Luis Barriocanal era uno de los fundadores de Aulablog, sitio que había conocido hacía varios meses y a cuyos miembros (Lourdes Barroso, Alejandro Valero, Charo Fernández…) comencé a seguir y de los que aprendí muchísimo.

También se convirtieron en blogs de referencia los de Carlos Cabanillas (quien me puso sobre la pista de los primeros wikis que conocí), José Mª González Serna, Eduardo Larequi, Fabián Montojo, Aníbal de la Torre, Francisco Muñoz de la Peña, Ángeles Araguz, etc.

Muchos de estos profesores comenzaron a dejar sus comentarios en mi blog. Por mi parte, el tema de algunos de mis posts era dar noticia del hallazgo de blogs que me interesaban por alguna razón, como este de 18 de noviembre de 2005:

Me encanta descubrir blogs de profesores de lengua y de literatura. Quiero decir que me encanta toparme con personas que se divierten intentando enseñar lo que yo trato de enseñar y que, en vez de pasarse el día quejándose de qué malos alumnos tenemos, tratan de buscar algunas sendas que sean practicables y las muestran por si a los demás nos sirven.

Creo que el primer blog educativo que conocí fue el de Bea Marín. Y, claro, me deslumbró. Casi al mismo tiempo di con Cuaderno de clase [Ahora, El almacén] de José Mª González-Serna, aunque conocía su Web, Aula de Letras, desde mucho antes. Y hace varios meses me topé con el llamativo Alta mar, de Fabián. [Al visitar ahora su blog descubro que falleció hace algo más de un año.]

Hace sólo unas semanas he conocido Leonardo, el blog con el que la profesora Gabriela Zayas se comunica con sus alumnos fuera del aula. […] Y desde hace sólo unos días, me llegan las cosas de Lourdes Domenech, A pie de aula.

 Afianzándome en la blogosfera educativa

 Darle a la lengua comenzaba a tener lectores y se convertía en un componente de una red que se iba extendiendo y nos permitía, como ya he dicho, aprender unos de otros.

Mi papel en esta red se fue afianzando a medida que, en el curso 2005-2006, comencé a trabajar habitualmente con blogs de aula. Mis posts sobre los usos didácticos de los blogs –actividades posibles, herramientas, problemas e interrogantes…– propiciaron la relación con muchos otros profesores blogueros . A muchos de los ya mencionados, hay que añadir a Isidro Vidal, Angus Iglesias, Mario Núñez, Elisa Armas. José Luis Cabello, Patxo Landa, Eduardo Larequi, José Cuerva, etc.

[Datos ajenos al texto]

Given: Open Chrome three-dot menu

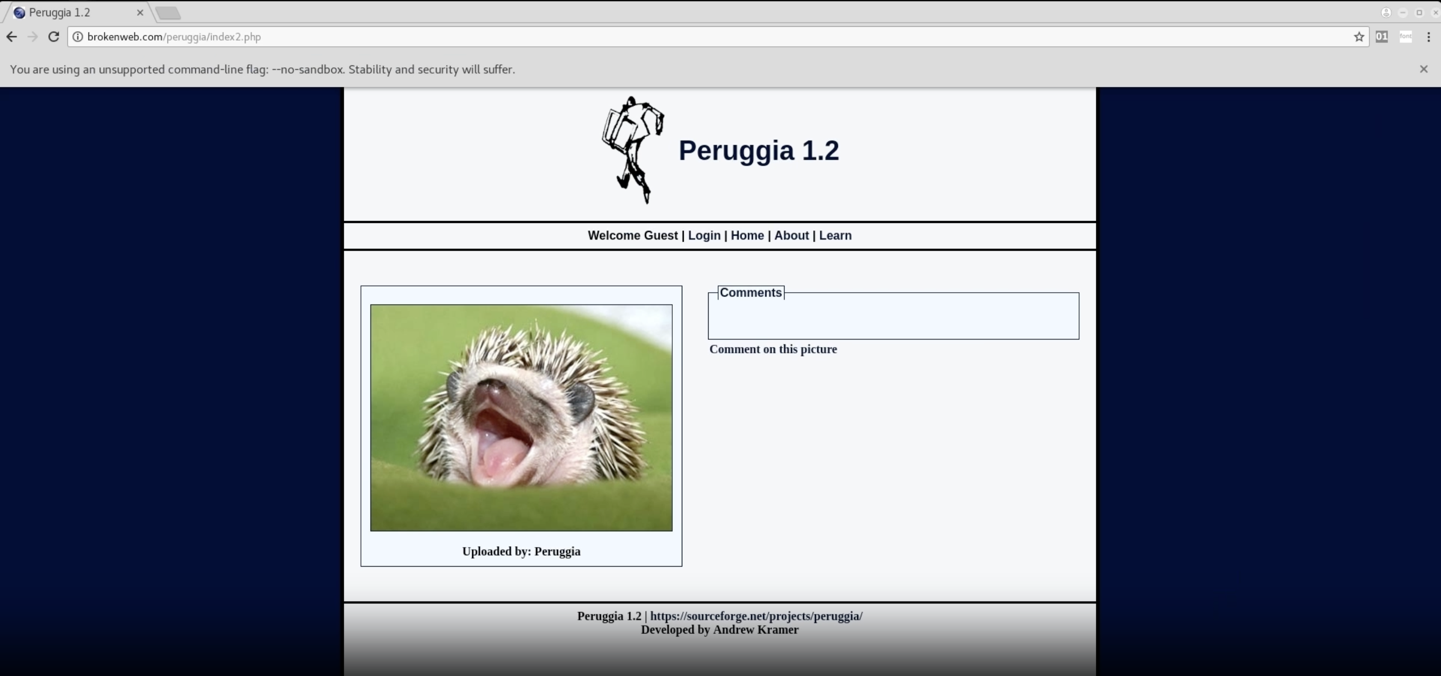Looking at the screenshot, I should pyautogui.click(x=1428, y=37).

En febrero de 2006 anuncié en un post la aparición de El Tinglado, un blog colectivo impulsado por un grupo de profesores que apostaban por las TIC en el proceso de enseñanza-aprendizaje. “Nos ha unido –afirmaban– la amistad y las ganas de experimentar en el ámbito de las actividades educativas, especialmente en el marco de los blogs o bitácoras”. En un comentario de Alejandro Valero dejado en este post me animaba a sumarme al proyecto. En julio de ese año, en el I Encuentro de Aulablog, en Roa de Duero, conocí a la mayoría de miembros de El Tinglado y me animé a formar parte del grupo. Mi primera contribución fue una propuesta de actividades de gramática centradas en los titulares de prensa.

A finales del curso 2005-2006 ya me sentía integrado en la blogosfera educativa. En junio de 2006, en el libro de José Luis Orihuela, se incluía Darle a la lengua en una selección de blogs educativos, junto con otros que me habían servido de modelo. Además, Luis Barriocanal me invitaba a asistir al I Encuentro de Aulablog, que se celebró a primeros de julio en Roa de Duero. Asistí, y descubrí que,  en aquel contexto, Darle a la lengua era considerado un blog importante.